2. Heard both sides and perused the records.
3. The issue involved in this case is regarding the discharge of service tax on the ground of commission received by the respondent from M/s. IFFCO-TOKIO General Insurance Company Lid. The said commission has been given by M/s. IFFCO-TOK1O General Insurance Company Ltd. to the respondent as a licensed agent. The first appellate authority has held that as per the provisions of rule 2(l)(d)(ii) of the Service Tax Rules, 1994 the respondent need not discharge the service tax liability and discharging of the service tax liability is casted on the insurance company. The first appellate authority has relied upon the certificate given by M/s. IFFCO-TOKIO General Insurance Company Ltd. to that effect. In the grounds of appeal, Revenue has said that the certificate which has been produced by the respondent before the first appellate authority does not clarify the period to which service tax has been claimed to have been paid by the M/s. IFFCO-TOKIO General Insurance Company Ltd., and the first appellate authority has not verified the payment particulars made by the insurance company corresponding/relating to certificate in question and hence the order in appeal is bad in law and needs to be set aside.
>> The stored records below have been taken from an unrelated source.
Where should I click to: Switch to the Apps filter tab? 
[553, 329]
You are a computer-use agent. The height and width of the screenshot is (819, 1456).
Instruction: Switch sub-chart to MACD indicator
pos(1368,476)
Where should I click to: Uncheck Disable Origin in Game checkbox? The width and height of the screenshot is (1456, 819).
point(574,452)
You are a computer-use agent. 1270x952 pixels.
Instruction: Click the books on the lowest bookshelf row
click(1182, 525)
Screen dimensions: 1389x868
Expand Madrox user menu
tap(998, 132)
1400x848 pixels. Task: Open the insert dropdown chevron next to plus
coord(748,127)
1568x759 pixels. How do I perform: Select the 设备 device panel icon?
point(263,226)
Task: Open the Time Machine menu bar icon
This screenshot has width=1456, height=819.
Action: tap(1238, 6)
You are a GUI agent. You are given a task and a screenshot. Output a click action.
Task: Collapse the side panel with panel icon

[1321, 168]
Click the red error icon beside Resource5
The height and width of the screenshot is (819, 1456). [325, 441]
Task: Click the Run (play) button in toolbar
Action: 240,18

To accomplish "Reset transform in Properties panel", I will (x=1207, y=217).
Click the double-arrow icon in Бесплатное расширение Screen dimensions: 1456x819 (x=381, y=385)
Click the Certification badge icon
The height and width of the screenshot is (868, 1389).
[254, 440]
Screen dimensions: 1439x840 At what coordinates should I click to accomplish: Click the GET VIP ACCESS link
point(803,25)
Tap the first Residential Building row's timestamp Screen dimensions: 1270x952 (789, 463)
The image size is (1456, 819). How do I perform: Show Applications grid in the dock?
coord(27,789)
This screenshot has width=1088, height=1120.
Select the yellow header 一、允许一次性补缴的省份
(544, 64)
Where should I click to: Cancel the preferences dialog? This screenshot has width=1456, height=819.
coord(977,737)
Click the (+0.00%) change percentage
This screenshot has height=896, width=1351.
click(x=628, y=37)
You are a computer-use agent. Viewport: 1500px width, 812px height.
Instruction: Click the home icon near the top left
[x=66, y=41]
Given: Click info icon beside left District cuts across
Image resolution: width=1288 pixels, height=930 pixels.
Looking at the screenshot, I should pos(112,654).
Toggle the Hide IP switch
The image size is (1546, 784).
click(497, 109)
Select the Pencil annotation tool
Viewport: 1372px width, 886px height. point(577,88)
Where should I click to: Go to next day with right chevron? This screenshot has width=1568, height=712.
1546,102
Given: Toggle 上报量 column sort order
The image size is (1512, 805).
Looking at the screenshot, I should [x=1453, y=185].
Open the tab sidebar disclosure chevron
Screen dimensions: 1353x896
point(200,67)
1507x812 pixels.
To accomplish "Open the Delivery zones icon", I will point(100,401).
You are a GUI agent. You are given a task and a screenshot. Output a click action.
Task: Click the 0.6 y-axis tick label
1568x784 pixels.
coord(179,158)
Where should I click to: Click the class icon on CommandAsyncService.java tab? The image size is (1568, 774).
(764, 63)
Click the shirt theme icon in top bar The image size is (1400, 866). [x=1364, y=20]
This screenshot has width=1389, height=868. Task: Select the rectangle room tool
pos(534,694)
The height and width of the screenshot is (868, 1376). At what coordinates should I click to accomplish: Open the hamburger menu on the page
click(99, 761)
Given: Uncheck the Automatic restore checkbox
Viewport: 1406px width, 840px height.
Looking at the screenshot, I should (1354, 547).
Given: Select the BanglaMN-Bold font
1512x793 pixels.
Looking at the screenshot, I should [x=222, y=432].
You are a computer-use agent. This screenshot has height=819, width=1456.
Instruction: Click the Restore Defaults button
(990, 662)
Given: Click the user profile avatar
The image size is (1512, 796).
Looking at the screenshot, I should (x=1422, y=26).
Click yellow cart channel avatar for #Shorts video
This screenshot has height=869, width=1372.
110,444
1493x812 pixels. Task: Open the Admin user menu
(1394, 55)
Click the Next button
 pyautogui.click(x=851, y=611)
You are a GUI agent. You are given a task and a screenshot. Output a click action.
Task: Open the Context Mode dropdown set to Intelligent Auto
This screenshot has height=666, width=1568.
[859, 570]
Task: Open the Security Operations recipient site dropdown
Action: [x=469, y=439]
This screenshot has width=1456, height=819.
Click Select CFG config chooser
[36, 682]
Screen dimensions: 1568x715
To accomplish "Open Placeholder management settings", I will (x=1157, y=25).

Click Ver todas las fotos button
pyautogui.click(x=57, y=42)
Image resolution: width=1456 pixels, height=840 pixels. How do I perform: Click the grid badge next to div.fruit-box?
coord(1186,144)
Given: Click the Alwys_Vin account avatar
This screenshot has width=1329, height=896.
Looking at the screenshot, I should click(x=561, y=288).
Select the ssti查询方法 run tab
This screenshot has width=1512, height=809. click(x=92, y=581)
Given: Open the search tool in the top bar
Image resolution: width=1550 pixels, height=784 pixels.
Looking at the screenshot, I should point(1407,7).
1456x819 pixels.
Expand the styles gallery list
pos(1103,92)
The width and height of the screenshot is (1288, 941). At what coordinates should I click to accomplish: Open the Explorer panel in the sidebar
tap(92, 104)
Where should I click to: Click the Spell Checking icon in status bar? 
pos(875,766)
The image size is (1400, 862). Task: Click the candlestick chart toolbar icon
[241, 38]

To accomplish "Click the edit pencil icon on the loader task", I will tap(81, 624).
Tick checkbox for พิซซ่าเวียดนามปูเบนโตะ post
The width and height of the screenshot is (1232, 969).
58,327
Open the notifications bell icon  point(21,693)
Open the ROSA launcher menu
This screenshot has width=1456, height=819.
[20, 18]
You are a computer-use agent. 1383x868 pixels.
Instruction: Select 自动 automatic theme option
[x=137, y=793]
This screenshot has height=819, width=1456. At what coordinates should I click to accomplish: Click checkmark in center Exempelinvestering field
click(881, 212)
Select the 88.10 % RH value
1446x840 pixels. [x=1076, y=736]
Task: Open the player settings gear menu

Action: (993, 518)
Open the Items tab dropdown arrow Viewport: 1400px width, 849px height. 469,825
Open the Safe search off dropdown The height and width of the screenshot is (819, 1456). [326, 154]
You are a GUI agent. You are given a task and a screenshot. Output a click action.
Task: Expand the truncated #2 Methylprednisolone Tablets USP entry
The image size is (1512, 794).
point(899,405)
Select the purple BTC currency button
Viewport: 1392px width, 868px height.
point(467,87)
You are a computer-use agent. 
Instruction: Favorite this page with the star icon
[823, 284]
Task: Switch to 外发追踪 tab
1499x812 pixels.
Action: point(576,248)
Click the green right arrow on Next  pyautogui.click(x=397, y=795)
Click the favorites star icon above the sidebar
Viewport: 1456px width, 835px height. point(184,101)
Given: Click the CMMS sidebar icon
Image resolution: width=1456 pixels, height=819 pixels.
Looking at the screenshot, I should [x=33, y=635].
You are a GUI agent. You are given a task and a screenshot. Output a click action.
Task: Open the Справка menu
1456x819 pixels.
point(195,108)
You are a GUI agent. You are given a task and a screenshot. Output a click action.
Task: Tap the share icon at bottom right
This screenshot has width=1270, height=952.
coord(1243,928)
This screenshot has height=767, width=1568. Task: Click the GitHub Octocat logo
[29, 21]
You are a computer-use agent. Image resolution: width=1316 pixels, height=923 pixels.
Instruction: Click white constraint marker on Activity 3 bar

4. After considering the submissions made at length by both sides and perusal of the records, I find that there is no dispute to the fact that the respondent M/s. Landmark Automobiles Pvt. Ltd. is licensed agent of M/s. IFFCO-TOKIO General Insurance Company Ltd. It is also undisputed that the demand of the service tax is raised on the commission received by them as a licensed agent from the said M/s. IFFCO-TOKIO General Insurance Company Ltd. I find that the defence put up by the respondent before the: lower authorities is correct inasmuch as the provisions of rule 2(1)(d)(ii) of the Service Tax Rules, 1994 clearly casts responsibility on the: insurance company to discharge the service tax liability on the commission paid by them to their licensed agent. In the current case, that defence is enough for the respondent herein to state that the amount received by them from M/s. IFFCO-TOKIO General Insurance Company Ltd. has already been taxed by the government in the hands of the insurance company. I find that the first appellate authority was correct in allowing the appeal filed by the respondent.
5. In my considered view, the impugned order is correct, legal and does not suffer from any infirmity. The impugned order is upheld and the appeal is rejected.